# How do i make headers fit my 65 gto



## pontiacyellow (Feb 21, 2013)

I tried to instal my headman headers but rag joint hits. do i need a deferent oil filter mount on passenger side. I found out it has a 1967 400 instead of the stock 389. Ideas will be appreciated.


----------



## Instg8ter (Sep 28, 2010)

400 is the same size block, alot of the headers have fitment problems thats why under most header discussions you will find a leaning towards the RA exhaust manifolds. Is yoru oil filter straight up and down or on a slight slant? You will want the slanted pickup and the smaller filter. Can always dent the headers in for rag joint clearance, they will tend to hit the A-arm bolts too when the motor rotates under torque on the drivers side. I found a nice set of three pipe jet coated hooker headers that fit nicely with no issues other than the gyrations it takes to get them bolted up.


----------



## geeteeohguy (Feb 2, 2008)

You need to take a ball peen hammer and put a small dimple at the corner of the tube where it wants to hit the rag joint stud. I did this to the Hedmann's on my '65 30 years ago, and they're still on the car, as ugly as ever. I also had to flatten out the down tubes where the Z-bar lower arm and clutch rod are, for clearance. If your car is an automatic, it will be much easier. Also, the higher you jack the car up, the easier the install, because you can tilt the header in any direction to get it in. Some guys go with taller engine mounts. I don't, because it throws off drivetrain alignment and I don't like the driveshaft hitting my floor pan. Get ALL the bolts "started" before you tighten any of them all the way. Also, sometimes it is necessary to hacksaw the flange connection points so that the flange will bolt flat to the head without twisting.


----------



## rickm (Feb 8, 2012)

everyone seems to have their own opinion on headers. ive installed my share and have found you pay for what you get. quality headers will always fit better because they are made to fit specific applications. they also come with detailed instructions regarding what oil filter and pick up to use, clutch component interference, motor mounts, ect. the last thing i would want to do to a new set of headers is start putting a hammer to them or hacking them up. obviosly, the best time to install a set is when your dropping in your motor. in my opinion doug's are the best quality and fit for a '65 gto. they just cost alot , but well worth the price.


----------



## leeklm (Mar 11, 2012)

... and remember you only lose 10hp on the dyno when using RA manifolds compared to headers and far fewer headaches.
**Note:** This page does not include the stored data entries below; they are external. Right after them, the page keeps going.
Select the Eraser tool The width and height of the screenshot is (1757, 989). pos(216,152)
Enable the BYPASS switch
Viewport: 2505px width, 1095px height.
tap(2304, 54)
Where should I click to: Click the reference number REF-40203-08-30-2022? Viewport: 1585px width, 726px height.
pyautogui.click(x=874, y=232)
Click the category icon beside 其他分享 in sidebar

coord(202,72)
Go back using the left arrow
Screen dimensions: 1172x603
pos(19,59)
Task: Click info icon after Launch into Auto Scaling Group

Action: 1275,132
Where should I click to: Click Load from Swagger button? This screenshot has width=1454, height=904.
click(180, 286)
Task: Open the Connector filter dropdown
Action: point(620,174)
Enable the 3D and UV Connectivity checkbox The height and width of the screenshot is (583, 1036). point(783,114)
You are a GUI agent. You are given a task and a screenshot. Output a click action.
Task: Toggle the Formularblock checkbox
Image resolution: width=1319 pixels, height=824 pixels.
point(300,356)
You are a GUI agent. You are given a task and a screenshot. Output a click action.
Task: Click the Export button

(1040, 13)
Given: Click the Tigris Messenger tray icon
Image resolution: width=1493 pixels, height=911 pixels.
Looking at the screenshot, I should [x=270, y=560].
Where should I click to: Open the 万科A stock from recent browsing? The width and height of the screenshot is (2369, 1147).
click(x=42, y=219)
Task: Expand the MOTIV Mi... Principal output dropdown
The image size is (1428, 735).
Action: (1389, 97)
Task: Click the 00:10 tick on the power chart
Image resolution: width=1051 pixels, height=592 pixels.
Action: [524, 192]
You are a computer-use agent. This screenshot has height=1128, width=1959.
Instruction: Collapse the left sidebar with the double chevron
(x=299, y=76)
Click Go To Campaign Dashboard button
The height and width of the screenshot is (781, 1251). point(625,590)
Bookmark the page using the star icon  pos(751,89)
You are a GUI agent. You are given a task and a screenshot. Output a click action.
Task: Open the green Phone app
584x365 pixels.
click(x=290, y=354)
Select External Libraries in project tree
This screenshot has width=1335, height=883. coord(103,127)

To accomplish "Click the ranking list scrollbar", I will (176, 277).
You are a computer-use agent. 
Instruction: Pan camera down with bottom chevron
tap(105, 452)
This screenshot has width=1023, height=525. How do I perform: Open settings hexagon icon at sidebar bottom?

With that said, I have only ever owned cheap headers, and they suck.


----------



## the65gto (Oct 9, 2008)

pontiacyellow said:


> I tried to instal my headman headers but rag joint hits. do i need a deferent oil filter mount on passenger side. I found out it has a 1967 400 instead of the stock 389. Ideas will be appreciated.


The interference I had on my rag joint was with one of the nuts that hold it together. Even thought I could turn the wheel, it would just kiss the header, so I carefully marked it and removed the nut bolt, ground them on an angle and reinstalled. It misses now about 1/8" inch. 10Yrs still good! As far as the oil filter, the only way it will go into place is slide it between the header sideways and then I can rotate and align it with the filter mount, changing oil is a mess.


----------



## leeklm (Mar 11, 2012)

They do sell a "mini" oil filter for pontiac v8, which is what i used with headers on my 400. worked much better than a full size filter.


----------



## rickm (Feb 8, 2012)

the small filter is a ac # PF-61. its a late trans-am filter. works great with headers. it does change your oil capacity to 5-1/2 instead of 6.


----------



## geeteeohguy (Feb 2, 2008)

With a '66 I had, I ended up using a remote oil filter mount and a full size filter. Also a PITA. But I prefer a full size filter to a mini-filter.


----------



## rickm (Feb 8, 2012)

i also would prefer the stock oil filter for my motor. but i treat my gto better than i treat myself. the oil never gets a chance to get nasty before i do a change.


----------